Voici un Bouvet, utilisé pour faire des rainures.
J’essaye de me documenter sur les outils du charron, cela ne
m’étonnerait pas que dans l’atelier de mon père s’en cachent d’autres dont je
ne sais identifier ni leur premier propriétaire ni leur usage. Il faudrait que
j’explore les recoins du garage où je pourrais trouver des ciseaux à bois, des gouges à dégrossir, des
tarières pour creuser des trous... Pour ceux que je vous présente ici, j’apprécie cette chance que le
nom et le prénom du propriétaire soient gravés sur le bois !
Famille Fauriat
Parmi les six garçons de cette fratrie, les benjamins, Jean et
Paul apparaissent très liés. Ils ont partagé leurs outils, ils étaient
charrons, et copains comme deux larrons.
Inventeurs intrépides, ils construisaient des engins roulants dans lesquels ils dévalaient les pentes de leurs prés à Gambonnet, depuis le lieu-dit Fauriat, nommé de leur patronyme.

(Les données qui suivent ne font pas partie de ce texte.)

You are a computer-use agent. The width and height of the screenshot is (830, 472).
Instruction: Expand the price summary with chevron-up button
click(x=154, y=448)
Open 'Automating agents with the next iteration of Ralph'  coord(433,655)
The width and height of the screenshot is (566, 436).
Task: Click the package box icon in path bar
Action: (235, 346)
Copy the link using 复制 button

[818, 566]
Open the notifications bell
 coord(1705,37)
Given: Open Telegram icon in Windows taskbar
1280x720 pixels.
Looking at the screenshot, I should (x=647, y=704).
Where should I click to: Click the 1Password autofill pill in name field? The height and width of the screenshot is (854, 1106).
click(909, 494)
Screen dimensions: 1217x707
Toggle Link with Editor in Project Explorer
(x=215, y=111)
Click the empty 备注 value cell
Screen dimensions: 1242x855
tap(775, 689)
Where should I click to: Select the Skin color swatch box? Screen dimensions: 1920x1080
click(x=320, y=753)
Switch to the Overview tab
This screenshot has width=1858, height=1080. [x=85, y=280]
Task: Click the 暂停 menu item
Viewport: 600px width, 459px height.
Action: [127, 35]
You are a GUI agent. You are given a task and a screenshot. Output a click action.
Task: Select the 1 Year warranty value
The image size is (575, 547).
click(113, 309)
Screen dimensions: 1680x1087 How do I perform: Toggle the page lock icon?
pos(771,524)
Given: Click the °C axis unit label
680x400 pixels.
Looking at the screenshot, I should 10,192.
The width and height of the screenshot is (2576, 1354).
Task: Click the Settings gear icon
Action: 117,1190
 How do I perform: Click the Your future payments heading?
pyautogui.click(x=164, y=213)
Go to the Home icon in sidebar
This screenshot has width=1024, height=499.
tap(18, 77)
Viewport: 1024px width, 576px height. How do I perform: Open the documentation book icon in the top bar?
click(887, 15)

Paul était menuisier en voitures en 1914. Il avait alors 27 ans. Il
habitait 86 boulevard de Grenelle à Paris 15e, il est mort le 25
juin de cette année-là, à l’Hôpital Laennec, 42 Rue de Sèvres. Paris 7e.
Il a eu la chance de ne pas connaître la Grande Guerre. Réformé pour faiblesse
générale et bronchites fréquentes, il n’a pas effectué son service militaire,
mais cela aurait-il été une raison pour échapper à l’ordre de mobilisation
quelques semaines plus tard ?
Paul possédait un compte au Crédit Lyonnais, à l’agence AX à Paris, s’élevant à 4287 francs. Voilà à peu près tout ce que je sais de lui.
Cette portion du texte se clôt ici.